Buy whatever's fastest if you can afford it. Even if your camera doesn't
benefit from the faster memory card, you might benefit in faster
download speed if you put the card in a card reader.
 
Joey said:
If I get a modern super-compact digital camera such as a mid-range Canon
IXUS (US: Canon Powershot) for general use then ...

... what minimum speed of SD memory should I get to avoid delays?

I see "x133" mentioned a lot on memory adverts. Is x133 fast, slow,
just right for the sort of camera I am thing of?
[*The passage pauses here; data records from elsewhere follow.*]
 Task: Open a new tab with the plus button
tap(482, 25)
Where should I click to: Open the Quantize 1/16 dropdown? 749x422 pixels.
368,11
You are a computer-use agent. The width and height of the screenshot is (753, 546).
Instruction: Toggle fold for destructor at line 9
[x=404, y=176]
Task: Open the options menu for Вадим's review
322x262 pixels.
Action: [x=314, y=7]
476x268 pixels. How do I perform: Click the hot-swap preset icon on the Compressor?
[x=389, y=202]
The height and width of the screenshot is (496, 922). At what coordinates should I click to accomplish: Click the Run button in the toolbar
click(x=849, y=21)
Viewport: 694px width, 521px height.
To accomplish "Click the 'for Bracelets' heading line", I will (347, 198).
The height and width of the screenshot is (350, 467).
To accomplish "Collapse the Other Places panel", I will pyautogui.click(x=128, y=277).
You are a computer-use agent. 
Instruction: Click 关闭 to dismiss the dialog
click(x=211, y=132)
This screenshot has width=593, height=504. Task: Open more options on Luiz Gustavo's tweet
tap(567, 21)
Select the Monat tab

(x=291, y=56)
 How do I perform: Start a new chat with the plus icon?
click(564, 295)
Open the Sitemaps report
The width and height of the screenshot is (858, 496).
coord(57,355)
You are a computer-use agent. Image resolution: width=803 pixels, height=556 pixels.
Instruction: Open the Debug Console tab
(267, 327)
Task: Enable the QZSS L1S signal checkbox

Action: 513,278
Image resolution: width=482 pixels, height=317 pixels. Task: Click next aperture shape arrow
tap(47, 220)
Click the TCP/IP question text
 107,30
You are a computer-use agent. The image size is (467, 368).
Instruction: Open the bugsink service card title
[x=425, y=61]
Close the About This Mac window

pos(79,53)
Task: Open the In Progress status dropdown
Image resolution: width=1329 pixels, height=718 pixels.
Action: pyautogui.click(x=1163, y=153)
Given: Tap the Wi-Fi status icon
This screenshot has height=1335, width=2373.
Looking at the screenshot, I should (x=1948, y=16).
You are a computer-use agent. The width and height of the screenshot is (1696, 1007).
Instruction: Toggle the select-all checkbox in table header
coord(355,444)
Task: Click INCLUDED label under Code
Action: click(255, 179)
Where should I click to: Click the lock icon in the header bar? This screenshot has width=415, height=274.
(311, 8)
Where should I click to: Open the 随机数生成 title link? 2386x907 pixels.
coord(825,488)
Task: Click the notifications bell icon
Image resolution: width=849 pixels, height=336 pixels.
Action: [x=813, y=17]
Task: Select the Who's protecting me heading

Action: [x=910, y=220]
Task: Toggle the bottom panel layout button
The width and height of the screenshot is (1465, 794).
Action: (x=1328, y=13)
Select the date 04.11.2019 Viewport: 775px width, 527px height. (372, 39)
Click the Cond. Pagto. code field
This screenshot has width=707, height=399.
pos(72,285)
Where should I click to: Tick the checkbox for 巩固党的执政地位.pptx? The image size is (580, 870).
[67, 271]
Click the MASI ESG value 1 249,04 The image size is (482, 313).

I would probably get 1GB or 2 GB from this store:
http://www.jacobsdigital.co.uk/index.php?thequery=sd+memory
Probably the 133x speed is much faster than the camera will handle. The
problem is that camera manufacturers don't publish their read/write
speeds, if, indeed, they even measure them. I am sure that the 133x
would be faster than ANY non-DSLR, and probably faster than most DSLR
cameras can read/write. You would still gain some speed when
transferring to the computer, if you use either USB 2.0 Hi-Speed, or
Firewire interfaces, however.
 
GT said:
x133 is medium to fast. However, how many shots can the camera take in a
second? If you were looking at an SLR with 2 or more frames per second, then
memory speed starts to become an issue, but if the camera can only shoot 1
frame per second, then memory speed doesn't really matter.
My camera, an older Kodak DX6440 can do 6 frame bursts, in 2.5 seconds.
After that, it requires several seconds to dump that data to the card
as the internal buffer memory is filled. I can see no difference in the
rate at which it writes to a 40x card, and faster ones. That means I
can't take more than 6 pictures in something like 30 seconds, which is a
limitation I have felt only once in the time I have had the camera, so I
don't consider it critical. YMMV.
 
GT said:
133x is around 20MB/s write speed.

Surely the limiting factor in the transfer from camera buffer to storage RAM
will be the RAM speed - I would be very disappointed in a new camera if the
buses couldn't handle something faster than 20MB/s. I would expect the
theoretical bus speed to be many times that - maybe even 50 times faster
than that!!
NOT. At least not in practice. Camera processors aren't built to be
the fastest processors, but to do a specific job, with minimal power
drain. The don't come close to the speeds of modern desktop machines
with fast dynamic RAM.
 
GT said:
But the camera is made up of these components and the performance of the
camera WILL be as slow as the slowest component. Basically, there is the
image processor, the bus and the flash storage. The image processor can
internally process the image much faster than a flash card can read/write
it. And the bus can handle data transfer at rates many times faster than any
flash card.


My EOS can take 3 frames per second until the buffer is full. In 8Mpixels,
high JPEG mode, it shoots about 14 shots until it has to sit and wait for
the memory card to catch up - you can watch the access light to see this. In
RAW mode, this delay is more obvious. So the image processor and bus are not
the bottlenecks - the card is!

I 'expect' that a compact digital camera will be slightly slower at
processing images, but it is still a dedicated chip and will process images
much faster than any memory card can transfer them.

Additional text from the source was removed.